Take a bite! Notice the added crunch! (that is probably just your imagination) MMMM SO Good are my Crispy Thigh's with a hint of Old Bay Seasoning and slight sprinkling of ANT'S!

CUT

Friday, August 14, 2009

Season 9 Episode 12-Chicken Cutlets and the Morning After

I have been sifting through my archives looking for something to "Blagh"
I have not really had the time to write any new stuff BUT I am keeping really good notes.
This is a really old episode from when Steve and I first started living together. I figured
it will never make a publishing. I can laugh at it now. But at the time I was lividly beside myself.

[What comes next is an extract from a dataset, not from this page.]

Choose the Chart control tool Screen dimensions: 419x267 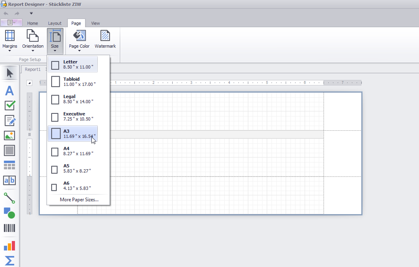point(9,245)
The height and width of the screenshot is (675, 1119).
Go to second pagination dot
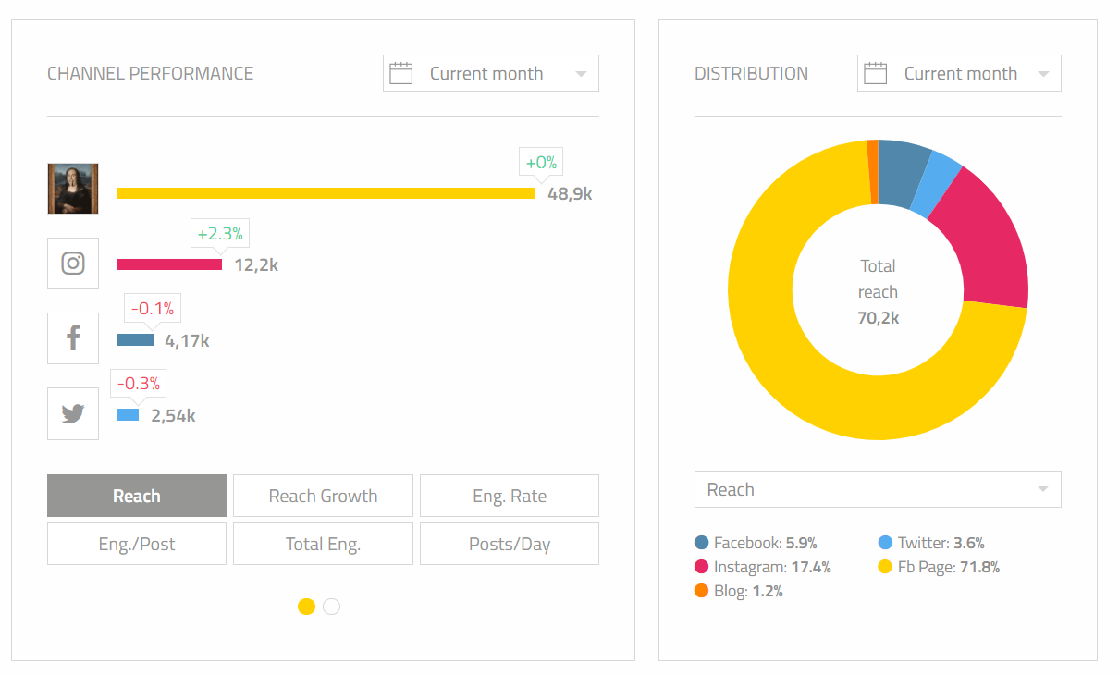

Season 9 Episode 12-Chicken Cutlets and the Morning After:

On today's episode I offer what just may be one of my favorite meals in the world. It is basic and we all make them. At least I would like to think we do. It is pretty straight forward. I just use an egg wash that is half milk. Then Bread them up before frying them in about a 1/4 inch of oil. I MUST have mashed potatoes and corn with this meal. Just like a meatloaf...for me it just does not work with out the mashed potatoes and corn.

This is one of the first episodes that takes place no longer being single and living alone. Steve and I have decided it was time for us to live together. It just has gotten to that point. Deep inside I knew the most challenging part of this was going to be when I cooked. Already he keeps coming into the kitchen and disrupting. As excited as I was to serve him one of my favorite meals...it did not seem to be clear to him that he was 'unwelcome' in the kitchen while I was cooking. Either he was curious about the process or the smells...or he was drinking very heavy and had to keep 'refreshing his drink'. I finally explained to him that he would have to either take the bottle of Vodka with him back to the TV or nurse the drink until I was done cooking. He nursed the drink.

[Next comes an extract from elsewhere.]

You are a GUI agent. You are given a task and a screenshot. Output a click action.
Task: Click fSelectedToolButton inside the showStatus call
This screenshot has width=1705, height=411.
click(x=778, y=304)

When I served dinner we sat down and smiled with glee. It was glorious. I was so happy to serve him such a meal. The one that I treasure. The one that makes my mouth water. So with refreshed drinks and finally seated. Comes this....
"Do we have Ketchup?" Steve asks with an innocent smile. My heart sinks into my feet. "For what?" I ask with a smile. "I should like some ketchup for my chicken cutlets please." he says with s silly smile.
I could feel my blood begin to boil. How could he dare smother these in ketchup? All this work and he is just going to DIP them in ketchup. "Stephen you may not destroy such a work of art with ketchup" I say firmly. "But I want Ketchup!" He replies.
"I am sorry I can not allow you to do that." I demand. "Just try it with out it first, see how it is!"
I offer. He stares at me blank. He lifts his knife. Cuts. Then he attempts to put a piece in his mouth. He puts it back down on the plate. "I really would like ketchup." he says. "FINE God dammit" I get up sternly and storm back to the kitchen. I reach for the bottle. And I just can not grasp it. So I look in the fridge. The best I can offer him is BBQ sauce. And even this kills me.
It killed more to watch him dump it on his plate. And then proceed to DIP his food into it. I was in a sweat. I could not sit still. But he did not notice. He just told me 'how yummy it was'.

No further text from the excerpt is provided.